Classic Ophidia configuration assumes that only one Linux user is enabled to submit operators: the “submitter” is specified by the parameter SUBM_USER in server configuration file. This configuration is referred as single-user mode, which is enabled by default.

In a cluster environment (with static or dynamic deployment) file access could require specific privilegies: for instance, the access to a file exported by an user (see OPH_EXPORTNC) could be denied to another user. In addition, disk resources could be partitioned among users and, hence, a user is denied to write more data than his/her disk quota. In this cases Ophidia can effectively meet these requirments simply by exploiting protection provided by file system. In particular, operators should be submitted by different Linux users, each one corresponding to a different Ophidia user: this feature is the multi-user support.
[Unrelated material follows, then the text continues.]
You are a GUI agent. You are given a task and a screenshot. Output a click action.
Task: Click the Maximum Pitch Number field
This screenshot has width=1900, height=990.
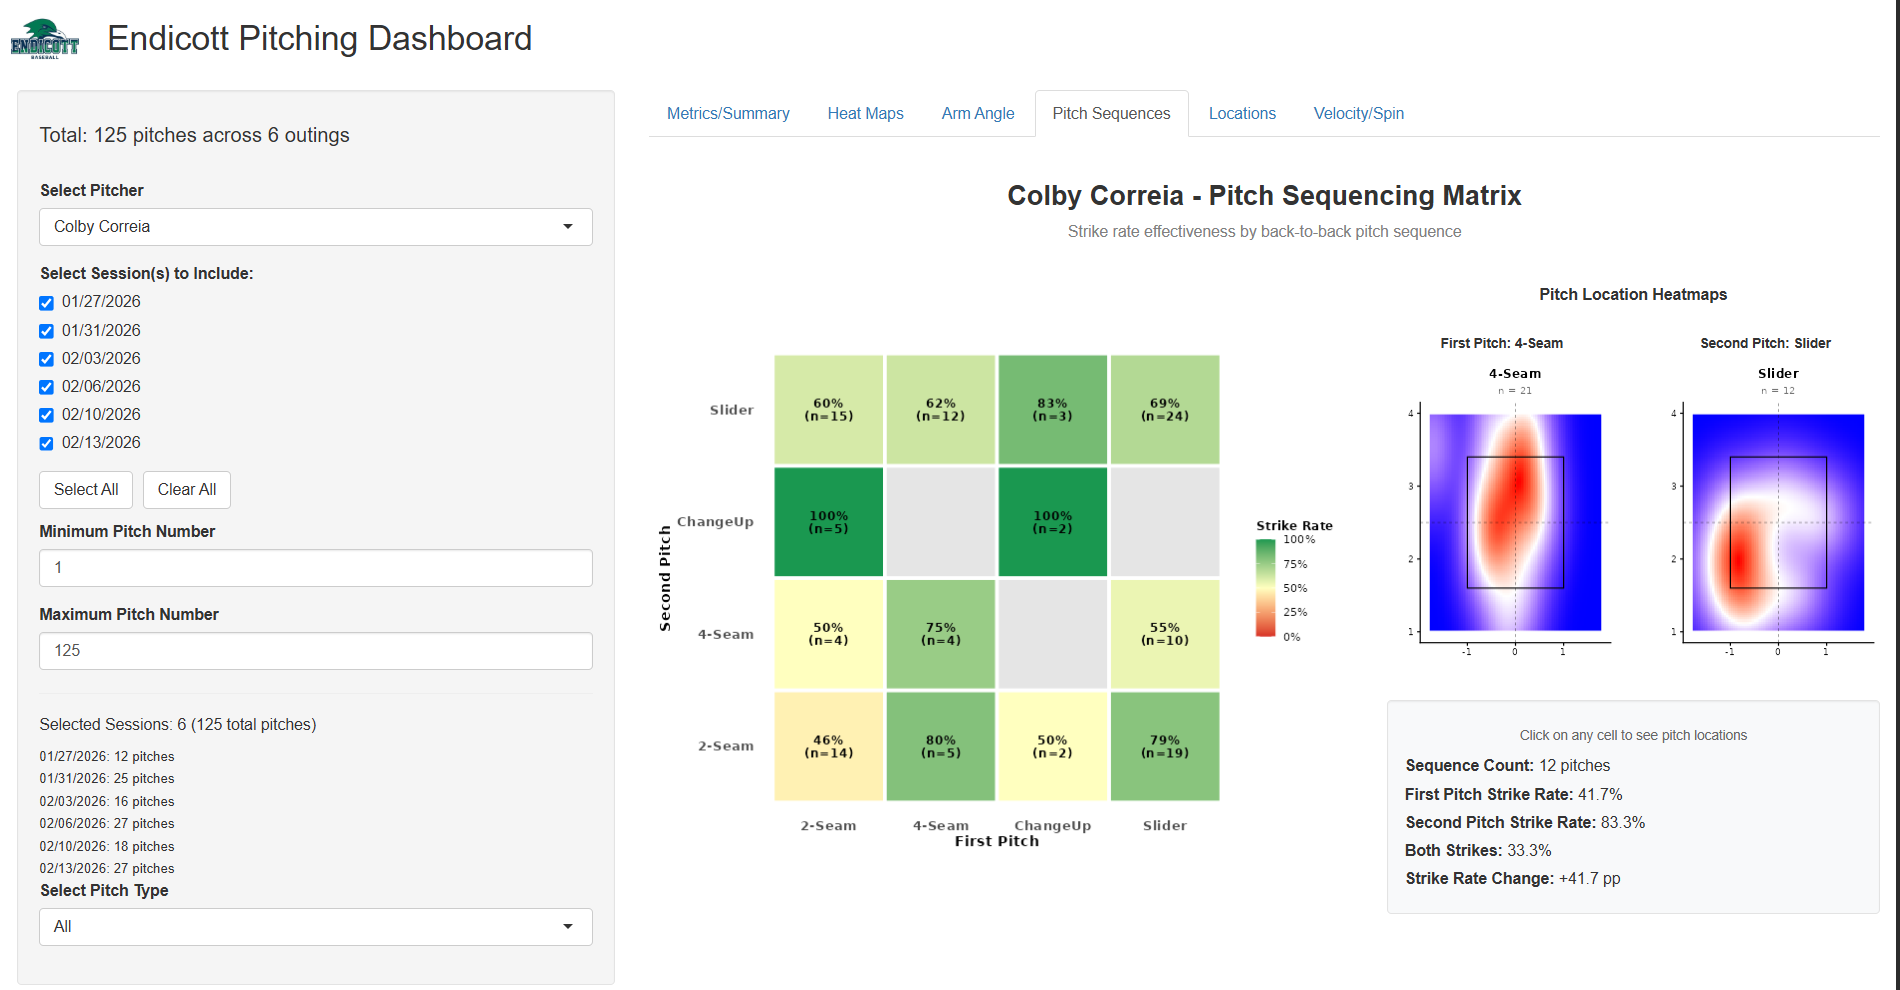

To enable multi-user support you need to set the parameter SUBM_MULTIUSER to “yes” in resource manager user configuration. Mapping between Ophidia user and Linux user can be set by means of the tool oph_manage_user.

Security & firewall setup

In order to properly work, Ophidia requires that MySQL servers installed on the various nodes are accessible from all the other nodes. To this end all privileges for a specific user should be granted for all IP addresses or hostnames in the cluster. You can run, for example, the following command on all nodes where MySQL server is up and running (by setting your username, password and IP address or subnet mask):

mysql> GRANT ALL PRIVILEGES ON *.* TO '<user>'@'<IP address>' IDENTIFIED BY '<password>';
mysql> FLUSH PRIVILEGES;

If you’re installing Ophidia in a firewall-protected environment, several firewall rules should be added to allow network communication among the components running on the various nodes. Below a recap of the services/ports and access required:

  • On all nodes
    • all ports related to the specific resource manager used -> allow access to all nodes;
    • ports required to mount the shared dir -> allow access to all nodes;
  • Only on server node
    • Ophidia server port (by default 11732) -> allow access to all Framework nodes (and also to client node in case of separate deployment);
    • Web server ports (80 or 443) -> allow access to all Framework nodes;
    • MySQL server port (3306) -> allow access to all Framework nodes;
  • Only on Analytics node(s)
    • Ophidia I/O server port (by default 65000) -> allow access to all Framework nodes;
    • MySQL server port (3306) -> allow access to all Framework nodes;

You can find instructions for specific firewall configuration tools online; for example for Uncomplicated Firewall in Ubuntu or for Firewalld.

Test the instance

Once you have installed, configured and started up all the components, together with the firewall setup, you can run on the client/server node, as ophidia user, the Ophidia terminal (specify the connection parameters of the running Ophidia Server):

oph_term -H 127.0.0.1 -u oph-test -p abcd -P 11732

Test the correctness of the entire installation launching a simple command:

>> oph_list level=2

Enjoy!